А со Стасом позже они даже подружились…

4

Этот кошмар никак не мог закончиться. Альфред спал и видел сон, но, как большинство спящих, не понимал, что спит, считал происходящее явью. Кошмар казался бесконечным, как лабиринт, в котором он заблудился, спасаясь от чеченцев.

Он не видел преследователей, но знал: это чеченцы, и они гонятся за ним, чтобы перерезать горло острым, как бритва, ножом.
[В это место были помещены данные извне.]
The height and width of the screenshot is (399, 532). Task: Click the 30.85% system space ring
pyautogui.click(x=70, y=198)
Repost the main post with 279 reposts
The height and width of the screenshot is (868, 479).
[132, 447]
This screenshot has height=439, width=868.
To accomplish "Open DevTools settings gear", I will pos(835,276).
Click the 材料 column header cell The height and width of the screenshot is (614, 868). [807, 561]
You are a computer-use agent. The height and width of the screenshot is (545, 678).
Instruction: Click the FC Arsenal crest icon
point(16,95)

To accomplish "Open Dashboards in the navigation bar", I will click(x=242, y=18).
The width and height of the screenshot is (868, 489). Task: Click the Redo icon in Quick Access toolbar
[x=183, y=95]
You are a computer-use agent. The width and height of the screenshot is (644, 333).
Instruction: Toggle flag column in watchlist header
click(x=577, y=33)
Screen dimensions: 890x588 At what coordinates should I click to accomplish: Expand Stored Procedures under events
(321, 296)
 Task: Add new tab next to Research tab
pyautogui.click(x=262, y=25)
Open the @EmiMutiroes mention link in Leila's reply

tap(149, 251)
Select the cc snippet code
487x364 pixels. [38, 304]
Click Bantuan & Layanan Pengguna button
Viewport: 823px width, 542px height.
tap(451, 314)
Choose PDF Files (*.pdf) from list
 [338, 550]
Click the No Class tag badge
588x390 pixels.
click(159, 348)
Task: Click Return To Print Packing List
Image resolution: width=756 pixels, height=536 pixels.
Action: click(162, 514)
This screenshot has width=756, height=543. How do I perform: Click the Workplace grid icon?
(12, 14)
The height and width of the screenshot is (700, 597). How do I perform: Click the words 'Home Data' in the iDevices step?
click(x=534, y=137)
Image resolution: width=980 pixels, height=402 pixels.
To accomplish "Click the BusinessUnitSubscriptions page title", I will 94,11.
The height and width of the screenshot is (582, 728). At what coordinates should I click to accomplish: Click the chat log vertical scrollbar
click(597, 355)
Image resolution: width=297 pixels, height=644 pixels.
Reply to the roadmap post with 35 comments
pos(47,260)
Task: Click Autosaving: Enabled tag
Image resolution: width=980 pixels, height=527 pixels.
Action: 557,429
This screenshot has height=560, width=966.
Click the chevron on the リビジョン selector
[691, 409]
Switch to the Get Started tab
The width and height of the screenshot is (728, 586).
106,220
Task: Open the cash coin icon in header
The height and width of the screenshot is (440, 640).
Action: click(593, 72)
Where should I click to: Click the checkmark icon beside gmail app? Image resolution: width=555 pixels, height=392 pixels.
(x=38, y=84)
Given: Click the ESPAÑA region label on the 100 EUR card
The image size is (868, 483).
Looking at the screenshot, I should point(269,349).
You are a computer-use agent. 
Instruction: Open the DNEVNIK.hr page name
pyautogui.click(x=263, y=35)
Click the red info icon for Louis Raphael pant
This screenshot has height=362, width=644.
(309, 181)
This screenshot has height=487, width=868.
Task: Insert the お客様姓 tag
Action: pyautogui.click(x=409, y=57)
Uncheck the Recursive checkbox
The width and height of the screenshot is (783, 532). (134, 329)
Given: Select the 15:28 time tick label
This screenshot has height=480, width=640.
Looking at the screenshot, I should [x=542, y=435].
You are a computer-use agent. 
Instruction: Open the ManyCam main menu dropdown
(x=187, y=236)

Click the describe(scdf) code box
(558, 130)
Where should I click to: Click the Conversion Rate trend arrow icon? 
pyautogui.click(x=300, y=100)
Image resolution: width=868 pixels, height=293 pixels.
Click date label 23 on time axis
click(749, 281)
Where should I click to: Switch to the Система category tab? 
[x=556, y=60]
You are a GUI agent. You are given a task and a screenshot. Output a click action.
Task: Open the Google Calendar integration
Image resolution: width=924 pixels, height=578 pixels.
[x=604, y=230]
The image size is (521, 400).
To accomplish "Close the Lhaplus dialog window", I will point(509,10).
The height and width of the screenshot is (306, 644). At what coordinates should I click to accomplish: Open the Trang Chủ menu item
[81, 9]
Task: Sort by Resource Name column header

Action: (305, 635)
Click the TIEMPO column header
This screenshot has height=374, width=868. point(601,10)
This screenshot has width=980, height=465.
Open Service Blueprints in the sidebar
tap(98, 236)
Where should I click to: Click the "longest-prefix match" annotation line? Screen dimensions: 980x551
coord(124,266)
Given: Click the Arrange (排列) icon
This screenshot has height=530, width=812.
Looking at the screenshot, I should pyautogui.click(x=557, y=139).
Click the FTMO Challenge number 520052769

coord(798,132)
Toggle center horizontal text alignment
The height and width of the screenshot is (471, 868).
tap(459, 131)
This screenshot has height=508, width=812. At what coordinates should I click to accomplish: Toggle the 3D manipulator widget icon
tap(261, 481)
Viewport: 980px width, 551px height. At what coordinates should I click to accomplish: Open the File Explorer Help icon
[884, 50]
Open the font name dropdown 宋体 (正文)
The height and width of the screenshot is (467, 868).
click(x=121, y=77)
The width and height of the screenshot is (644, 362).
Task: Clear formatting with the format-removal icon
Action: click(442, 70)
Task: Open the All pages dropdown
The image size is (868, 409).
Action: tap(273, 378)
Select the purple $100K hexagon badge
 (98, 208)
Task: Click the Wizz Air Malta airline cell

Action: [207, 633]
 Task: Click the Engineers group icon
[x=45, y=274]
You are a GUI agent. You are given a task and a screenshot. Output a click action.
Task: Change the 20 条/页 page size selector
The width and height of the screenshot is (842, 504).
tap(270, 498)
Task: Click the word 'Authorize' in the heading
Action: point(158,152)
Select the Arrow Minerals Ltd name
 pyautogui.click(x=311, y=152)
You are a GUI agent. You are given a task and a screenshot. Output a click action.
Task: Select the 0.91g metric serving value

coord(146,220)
Узкий коридор лабиринта был освещён красным призрачным светом; чеченцы находились где-то рядом, шли за ним по пятам. Он ощущал их присутствие, даже иногда слышал позади гортанные голоса. Увидев какое-нибудь ответвление коридора, Альфред тут же бросался туда, надеясь, что преследователи поворот не заметят и пройдут мимо. Но они, как собаки, чуяли, куда он повернул, и шли следом. Вдруг коридор закончился. Тупик. Сейчас появятся бандиты. Альфред с ужасом представлял себе, как один из них вытаскивает из ножен кинжал, и, попробовав сверкающее лезвие пальцем, говорит другому:

– Острый как брытва. Голову одным махом отсэчь могу!

Всё! Это конец!

И вдруг… откуда-то сверху… голос Катеньки:

– Алик, иди сюда, я помогу тебе.

Альфред увидел тонкую изящную руку в лазе высоко над головой. Высоко, но можно дотянуться.

– Иди сюда. Держись за мою руку. Я помогу тебе забраться в этот лаз. И мы оба спасёмся. Здесь свет. Здесь много света. Это выход из подземелья. Мы спасёмся, Алик…

– Спасибо, Катенька, – сказал Альфред и уцепился за её руку.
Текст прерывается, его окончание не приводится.